Some opinions that are objecting to the above (especially replacing iterators with pointers) are discussed on Reddit for details.
Some methods are expensive. Taking the NOPE branch as an example, we did not mention the relevant methods of leaves, but this one can be found. Suppose our JDBC driver needs to overcome all difficulties to calculate the return value of the ResultSet.wasNull() method. The SQL framework we implement ourselves may look like this:
if (type == Integer.class) {result = (T) wasNull(rs,Integer.valueOf(rs.getInt(index)));}// And then...static final <T> T wasNull(ResultSet rs, T value)throws SQLException {return rs.wasNull() ? null : value;}In the above logic, the ResultSet.wasNull() method is called every time the int value is obtained from the result set, but the method of getInt() is defined as:
Return type: variable value; if the SQL query result is NULL, return 0.
So a simple and effective way to improve it is as follows:
static final <T extends Number> T wasNull(ResultSet rs, T value)throws SQLException {return (value == null ||(value.intValue() == 0 && rs.wasNull()))? null : value;}This is a breeze.
Cache method calls to replace high overhead methods on leaf nodes, or avoid calling high overhead methods if the method convention allows.

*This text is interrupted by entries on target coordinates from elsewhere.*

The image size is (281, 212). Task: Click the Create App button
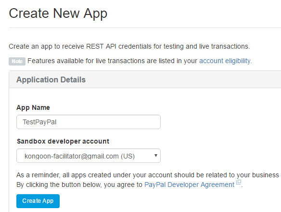pyautogui.click(x=38, y=201)
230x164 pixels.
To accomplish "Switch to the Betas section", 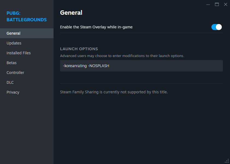I will pyautogui.click(x=11, y=63).
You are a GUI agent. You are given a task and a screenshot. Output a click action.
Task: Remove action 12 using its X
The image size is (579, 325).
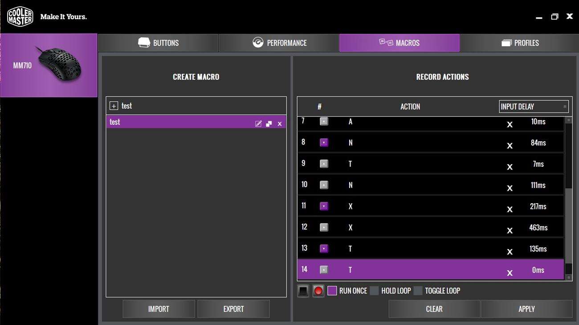click(510, 230)
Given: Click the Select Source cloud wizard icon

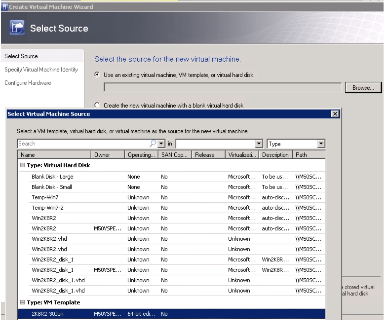Looking at the screenshot, I should click(17, 28).
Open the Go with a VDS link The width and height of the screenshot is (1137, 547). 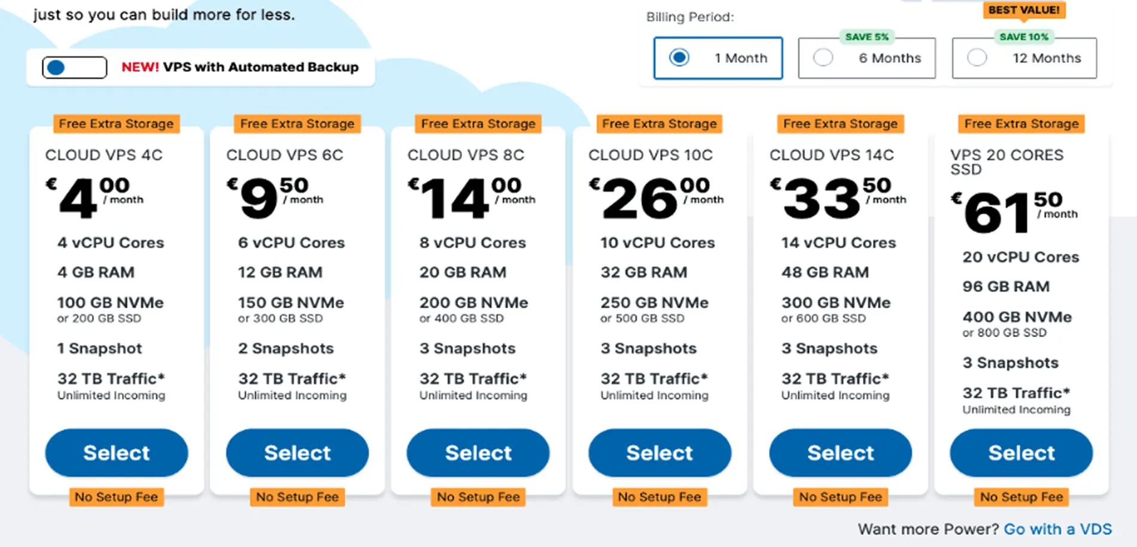point(1057,529)
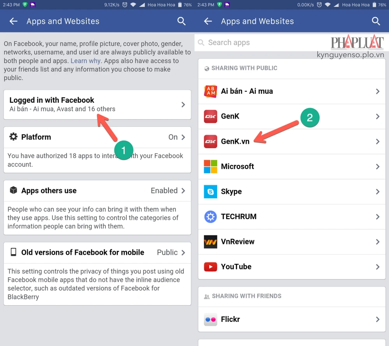Expand the GenK.vn row chevron
The image size is (389, 346).
coord(377,142)
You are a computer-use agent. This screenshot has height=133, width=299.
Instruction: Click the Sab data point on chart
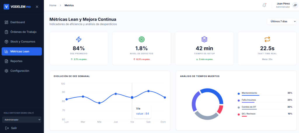click(148, 91)
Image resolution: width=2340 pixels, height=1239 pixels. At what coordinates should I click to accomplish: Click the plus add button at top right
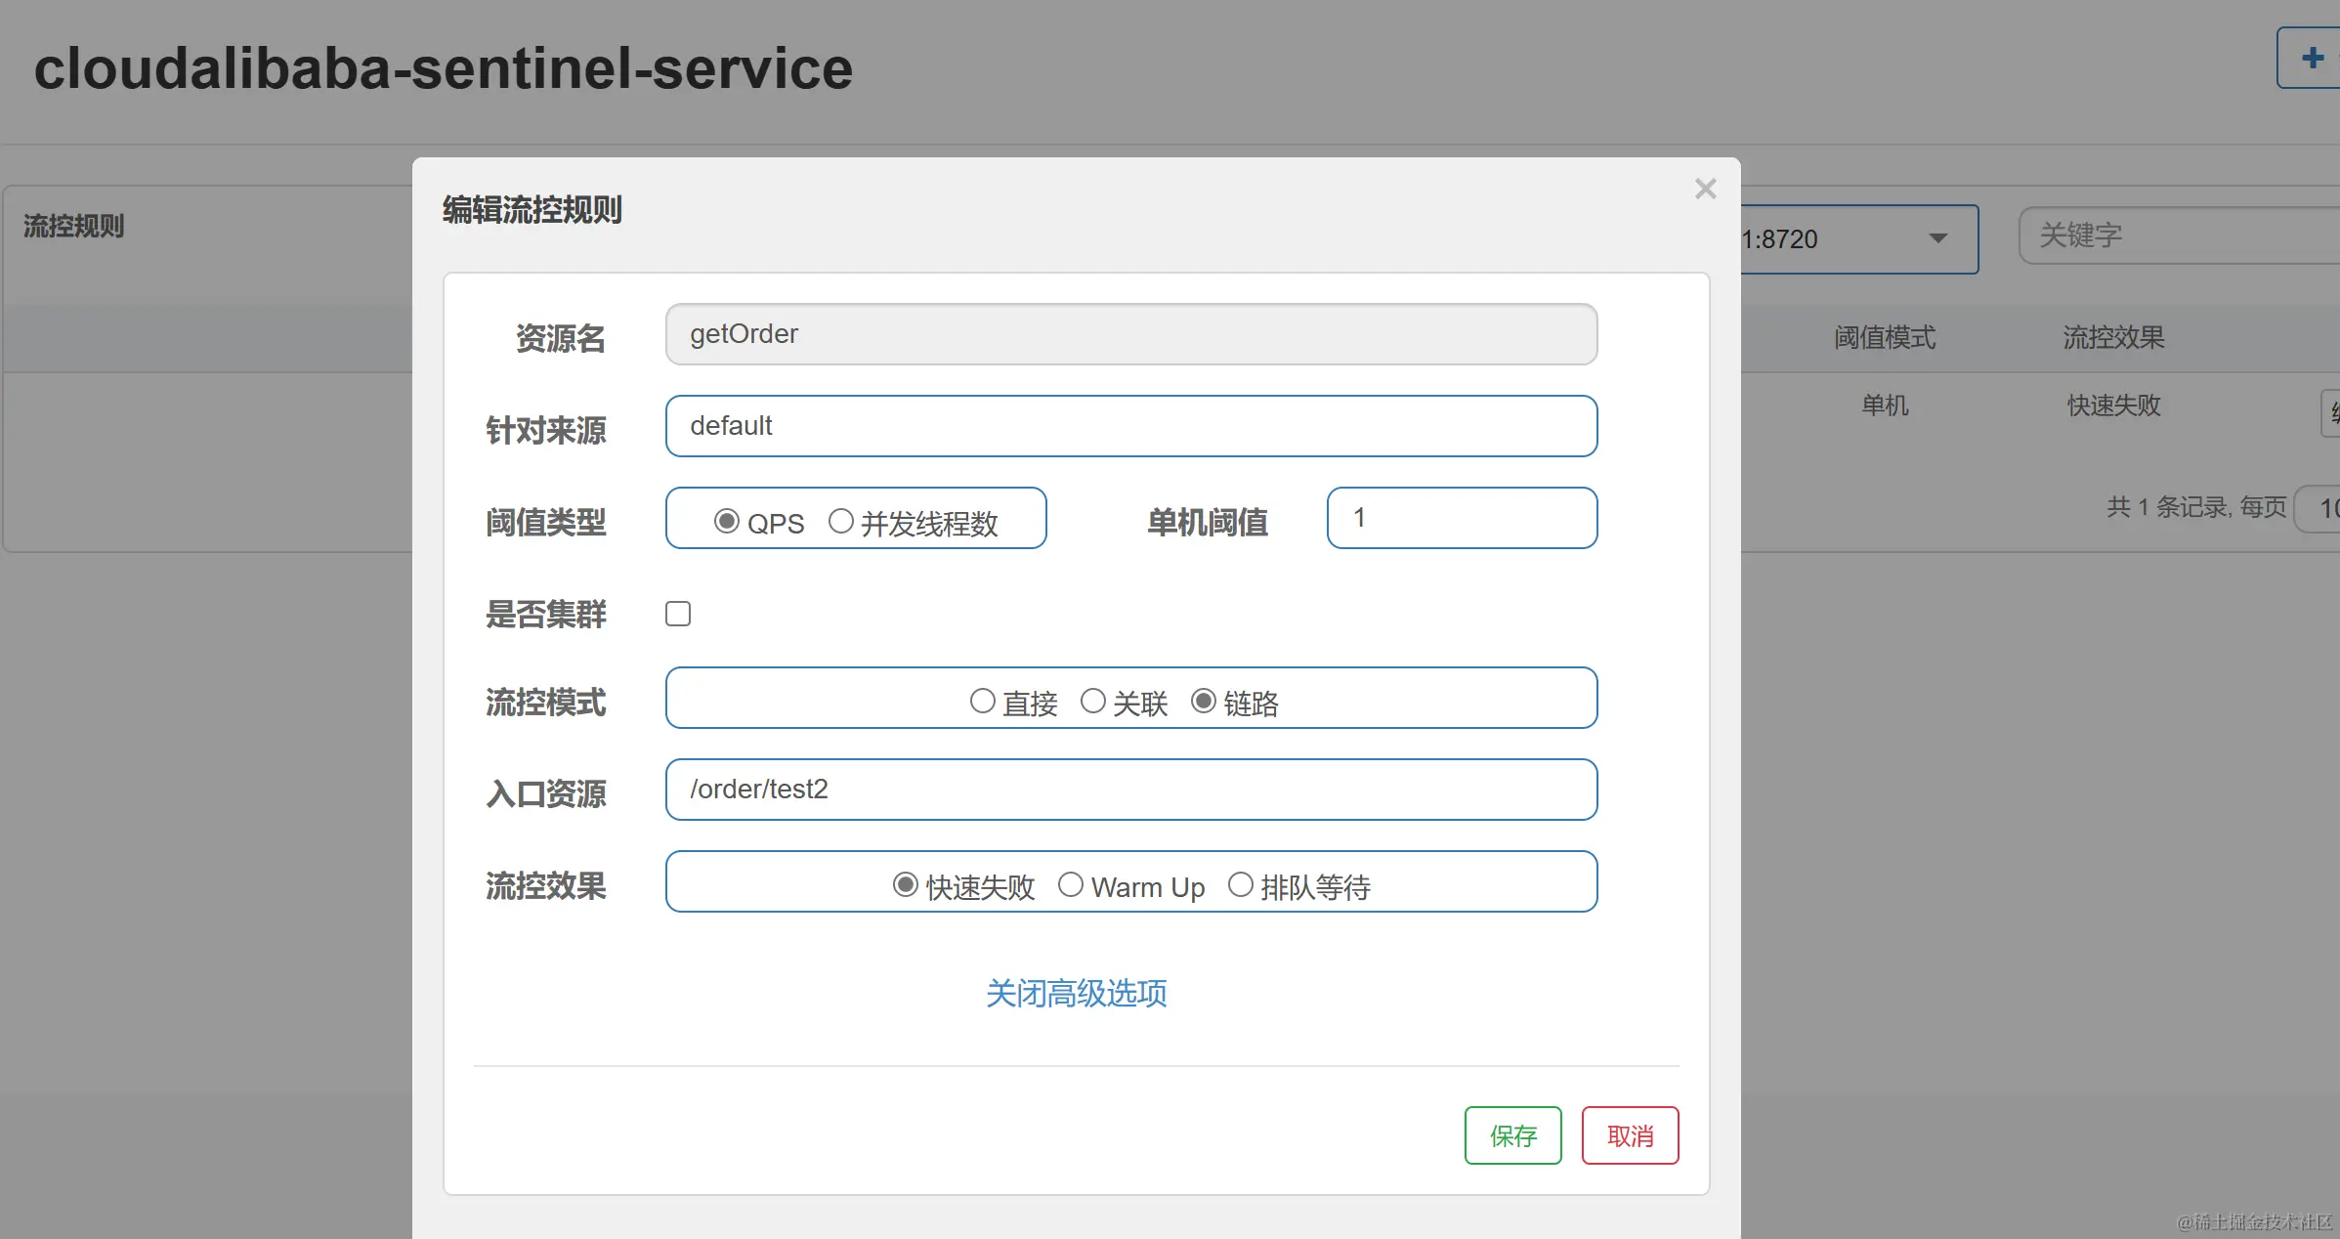tap(2312, 59)
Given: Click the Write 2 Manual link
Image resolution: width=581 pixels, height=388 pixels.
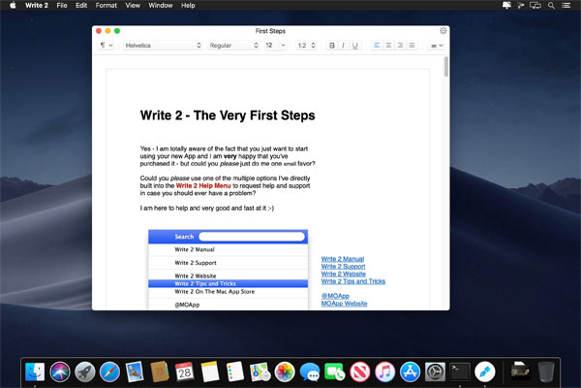Looking at the screenshot, I should [x=343, y=259].
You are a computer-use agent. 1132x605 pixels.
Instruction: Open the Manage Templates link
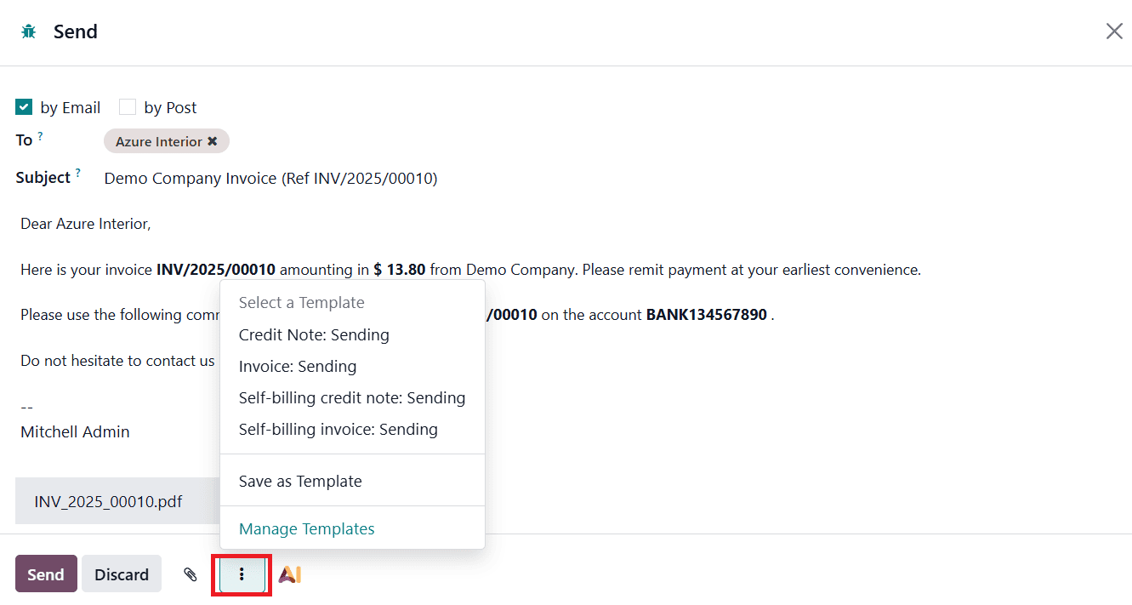point(307,528)
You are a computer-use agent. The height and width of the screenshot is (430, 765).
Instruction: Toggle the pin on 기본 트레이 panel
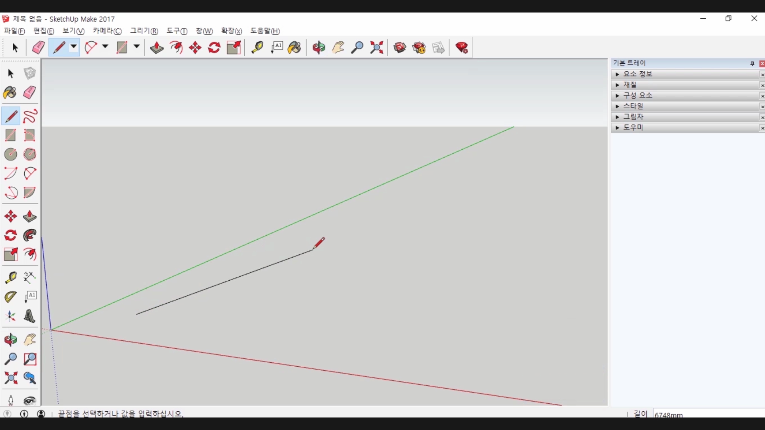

The above introduces the use of a large number of generics in the example from jOOQ, resulting in the use of byte, short, int and long wrapper classes. But at least generics should not be a code limitation until they are specialized in Java 10 or Valhalla projects. Because it can be replaced by the following method:
//Stored on the heap Integer i = 817598;
...If you write this way:
// Store on the stack int i = 817598;
Things can get worse when using arrays:
//Three objects were generated on the heap Integer[] i = { 1337, 424242 };...If you write this way:
// Only one object is generated on the heap int[] i = { 1337, 424242 };When we are deep in the NOPE branch, we should try our best to avoid using packaging classes. The downside of doing this is that it puts a lot of pressure on GC. GC will be very busy to clear objects generated by the packaging class.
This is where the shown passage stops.